> **What is needed**:
Without including any pictures, retype exactly the lines from the top of the records through the line containing "1568x708 pixels.", that final line included.

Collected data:
== Segment start ==

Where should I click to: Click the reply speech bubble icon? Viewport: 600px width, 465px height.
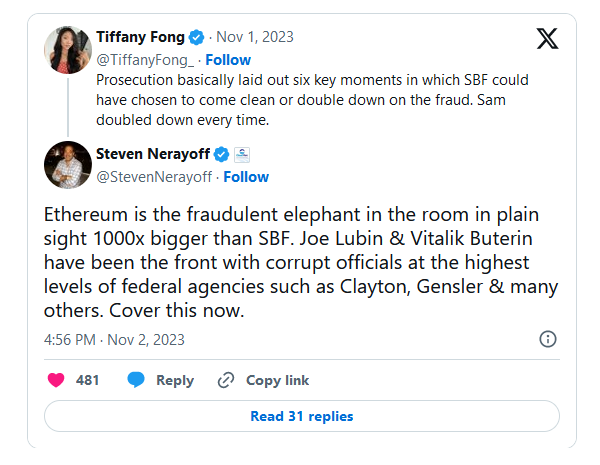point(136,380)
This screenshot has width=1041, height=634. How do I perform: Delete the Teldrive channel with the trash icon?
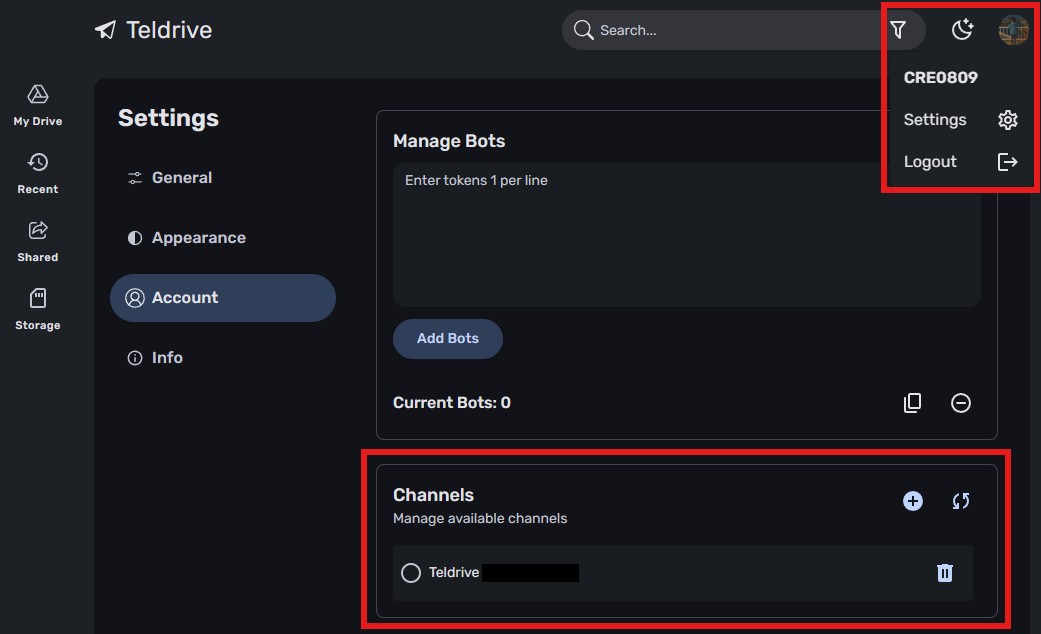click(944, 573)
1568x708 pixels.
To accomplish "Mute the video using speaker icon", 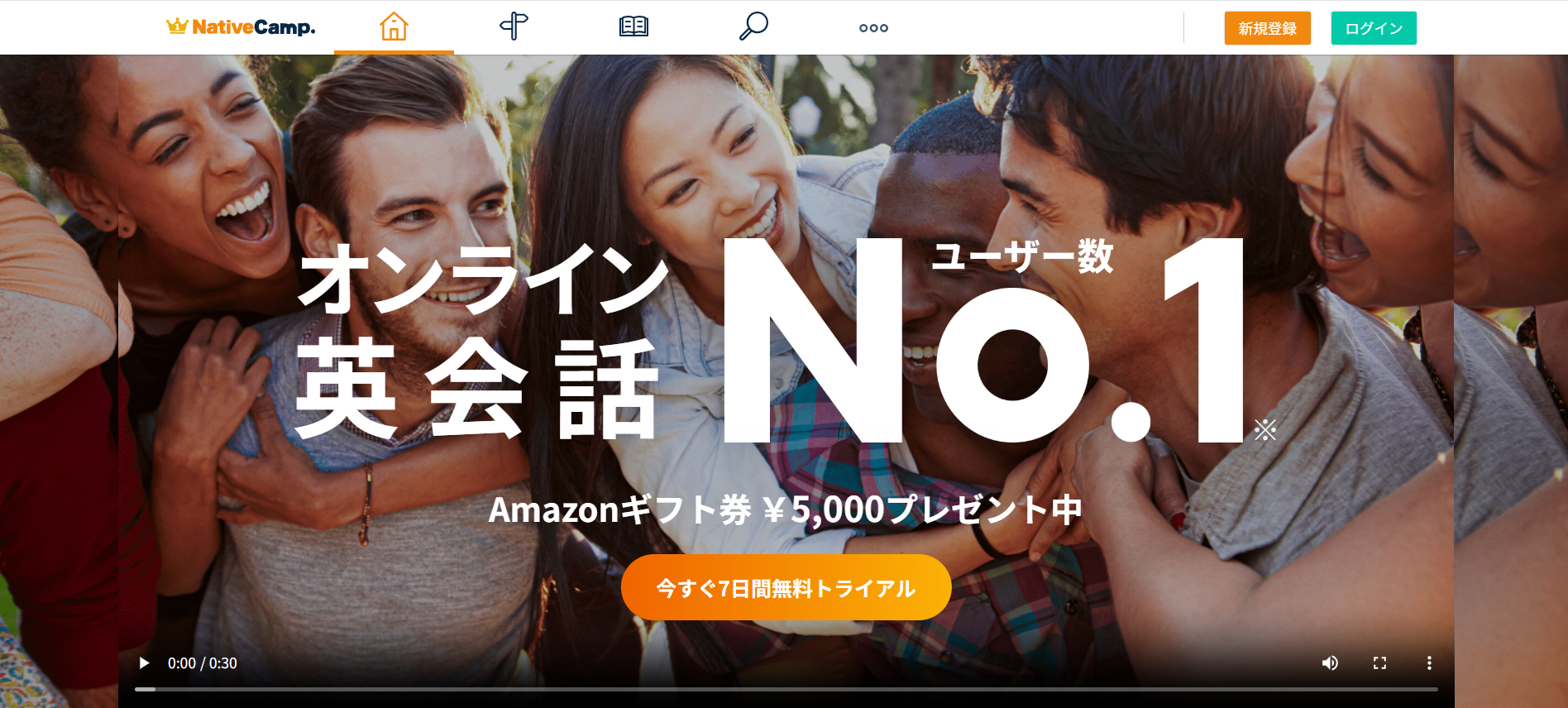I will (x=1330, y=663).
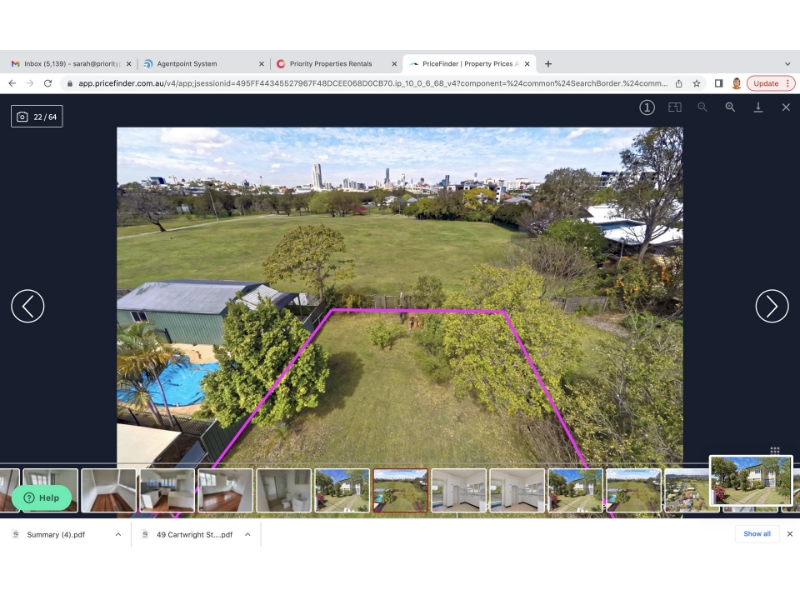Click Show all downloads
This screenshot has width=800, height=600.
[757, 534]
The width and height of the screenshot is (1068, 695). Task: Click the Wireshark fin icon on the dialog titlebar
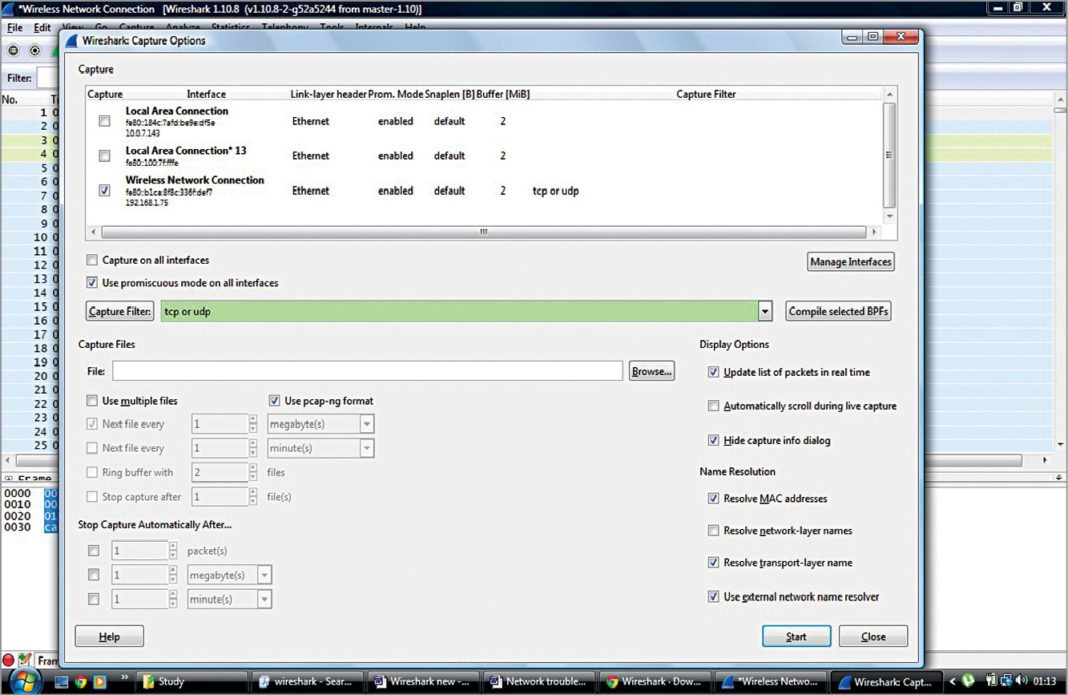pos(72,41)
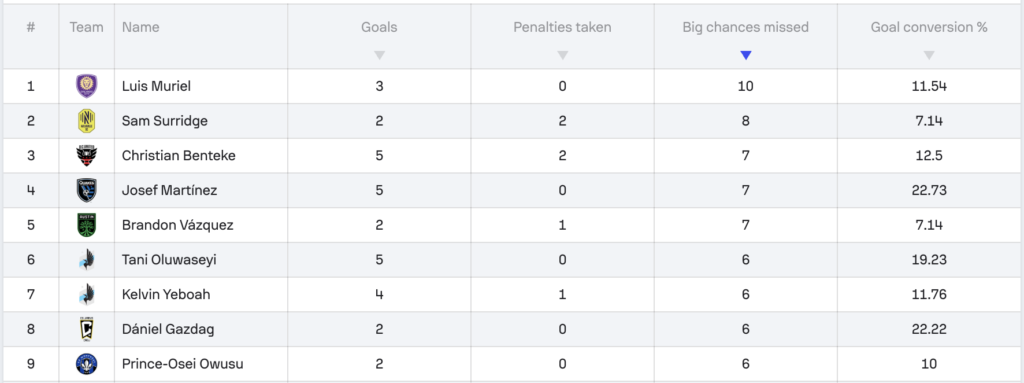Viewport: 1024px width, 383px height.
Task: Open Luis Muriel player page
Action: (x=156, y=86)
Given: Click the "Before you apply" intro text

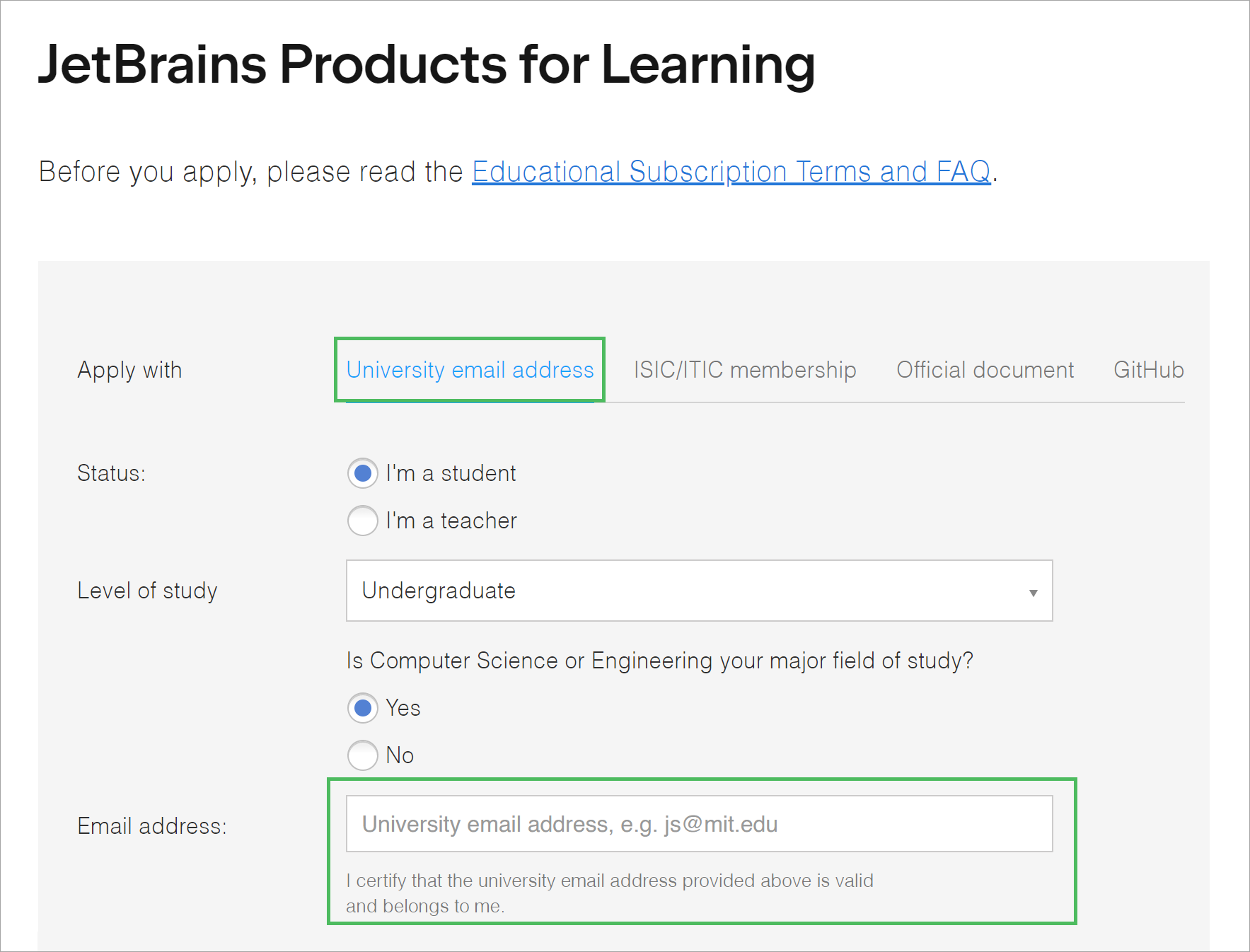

== Segment end ==

> **Solution below**:
Where should I click to: Click the reply speech bubble icon? Viewport: 600px width, 465px height.
point(136,380)
This screenshot has width=1041, height=634. How do I perform: Delete the Teldrive channel with the trash icon?
click(944, 573)
1568x708 pixels.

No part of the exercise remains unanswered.